Оперативный центр Монреаля располагался неподалёку от центра города, на улице Ги. Трёхэтажное кирпичное здание ютилось на крутом холме и не вызывало ни одной радостной мысли, только чувство угрозы. Рене ещё плохо знала этот район, а потому сделала три больших круга, прежде чем нашла нужный вход.

Она устало месила ногами снег, который заботливые коммунальщики свалили с дороги прямо на тротуар, и чувствовала, как по спине течёт пот. Чем обернётся это усилие, Рене предпочитала не думать. Ноги путались во влажной слякоти, тело ёжилось от промозглых порывов ветра, но она упрямо продвигалась вперёд. Разумеется, её выходка граничила с идиотизмом. О, не оставалось сомнений, что кое-кто не преминет об этом язвительно сообщить. Однако, когда озябшие пальцы наконец дёрнули ледяную ручку, Рене была почти счастлива. Чёрт возьми, какая же она влюбленная дурочка…

Огромная синяя пятилучевая то ли звезда, то ли схема дорожного перекрёстка возвышалась прямо напротив входа. И какое-то время Рене делала вид, что воодушевлённо разглядывает сей неведомый иероглиф, пока сама пыталась хоть чуть-чуть отдышаться. Вряд ли сбившееся дыхание прибавит чёткости пока нерешённым проблемам с дикцией, но тут до плеча кто-то дотронулся, и пришлось обернуться.

Стоявший напротив сержант был так же велик, как натянутый на стойку баннер с эмблемой полиции. Два метра в длину и примерно столько же в ширину занимал весьма крупный мужчина, в тени которого Рене почувствовала себя птичкой из тех пород, что бьются головой о стекло по причине своей выдающейся тупости. И словно в подтверждение собственной имбецильности, она попробовала вежливо улыбнуться губами в коростах, но встретилась с лёгким прищуром непонятного цвета глаз и нервно хихикнула. Господи…

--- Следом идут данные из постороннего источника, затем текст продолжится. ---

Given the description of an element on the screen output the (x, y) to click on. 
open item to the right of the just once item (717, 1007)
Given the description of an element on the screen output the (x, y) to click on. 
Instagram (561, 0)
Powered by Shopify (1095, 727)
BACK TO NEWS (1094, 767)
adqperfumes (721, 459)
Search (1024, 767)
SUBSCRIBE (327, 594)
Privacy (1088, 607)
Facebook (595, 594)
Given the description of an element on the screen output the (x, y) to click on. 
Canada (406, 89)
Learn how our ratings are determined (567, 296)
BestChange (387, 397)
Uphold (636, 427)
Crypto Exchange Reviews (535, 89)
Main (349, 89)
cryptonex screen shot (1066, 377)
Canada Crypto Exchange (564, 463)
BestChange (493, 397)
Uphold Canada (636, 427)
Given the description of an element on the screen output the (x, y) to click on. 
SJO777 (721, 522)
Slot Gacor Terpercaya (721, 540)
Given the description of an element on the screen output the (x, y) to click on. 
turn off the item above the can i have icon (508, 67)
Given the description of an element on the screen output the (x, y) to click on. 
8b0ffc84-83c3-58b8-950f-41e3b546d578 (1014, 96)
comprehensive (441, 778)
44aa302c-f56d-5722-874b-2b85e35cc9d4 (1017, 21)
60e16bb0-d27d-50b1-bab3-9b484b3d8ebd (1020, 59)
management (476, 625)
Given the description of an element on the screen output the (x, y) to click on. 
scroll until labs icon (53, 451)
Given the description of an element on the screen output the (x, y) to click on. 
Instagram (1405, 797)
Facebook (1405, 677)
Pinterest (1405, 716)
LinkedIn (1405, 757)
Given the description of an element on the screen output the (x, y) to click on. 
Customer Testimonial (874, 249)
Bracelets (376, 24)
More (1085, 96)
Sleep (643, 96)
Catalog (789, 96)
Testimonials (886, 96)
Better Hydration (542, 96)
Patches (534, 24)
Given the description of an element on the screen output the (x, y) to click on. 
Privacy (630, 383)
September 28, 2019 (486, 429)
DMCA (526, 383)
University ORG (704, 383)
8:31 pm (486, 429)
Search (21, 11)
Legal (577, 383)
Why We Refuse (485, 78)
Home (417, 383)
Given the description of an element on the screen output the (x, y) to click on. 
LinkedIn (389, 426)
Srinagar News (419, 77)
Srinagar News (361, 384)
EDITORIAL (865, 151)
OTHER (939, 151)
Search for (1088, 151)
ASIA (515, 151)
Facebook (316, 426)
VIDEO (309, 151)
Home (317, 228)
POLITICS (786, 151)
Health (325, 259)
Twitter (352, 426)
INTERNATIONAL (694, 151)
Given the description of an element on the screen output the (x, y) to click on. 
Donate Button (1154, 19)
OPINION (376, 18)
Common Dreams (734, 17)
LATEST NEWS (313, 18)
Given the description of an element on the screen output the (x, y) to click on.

– Что-то хотели?– спросили у неё по-французски. Монструозный мужчина скрестил на квадратной груди квадратные руки, отчего форменная рубашка едва не треснула. Рене даже показалось, что она услышала жалобный скрип натянутой ткани.– Мадемуазель?

– Я… Эм-м-м.– Чёрт. Думать было намного проще, чем говорить. Медленно выдохнув, Рене изрекла:– У в-вас здесь есть один зак-ключенный…

– Полагаю, не один,– насмешливо перебил сержант, но тут же склонил голову в знак извинения. –Прошу прощения. Продолжайте.

– Ну, в общем, вы прав-вы, кон-нечно.– Рене замялась. –Я пр… просто хотела узнать, как он. Н-не нужна ли ему пом-мощь или как-кие-нибудь мелочи. Может, одежда… Прос… простите, я в первый раз и н-не уверена… Что можно, и как будет прав-правильно. Даже не знаю, до сих пор он в этом от-дел-лении или переведён куда-то ещё…

Способность к вербальной коммуникации окончательно иссякла, когда Рене заметила направленный на неё взгляд. Такой внимательный, что она растерялась, а потом и вовсе затихла. Какое-то время Рене просто молча стояла перед живой громадиной, потом та пошевелилась и немного задумчиво произнесла:

– Приёмные часы с двенадцати до двух и с шести вечера до восьми.

Рене подняла голову, шаря взглядом по стенам в поисках часов, где даже от циферблата будто бы веяло запахом бумаги и зубодробительной канцелярщины. Стрелки показывали десять утра. Ох.

– А можно хот-тя бы узнать…

– С двенадцати до двух,– сурово отрезал сержант, а потом вдруг покосился на разбитый рот и нахмурился.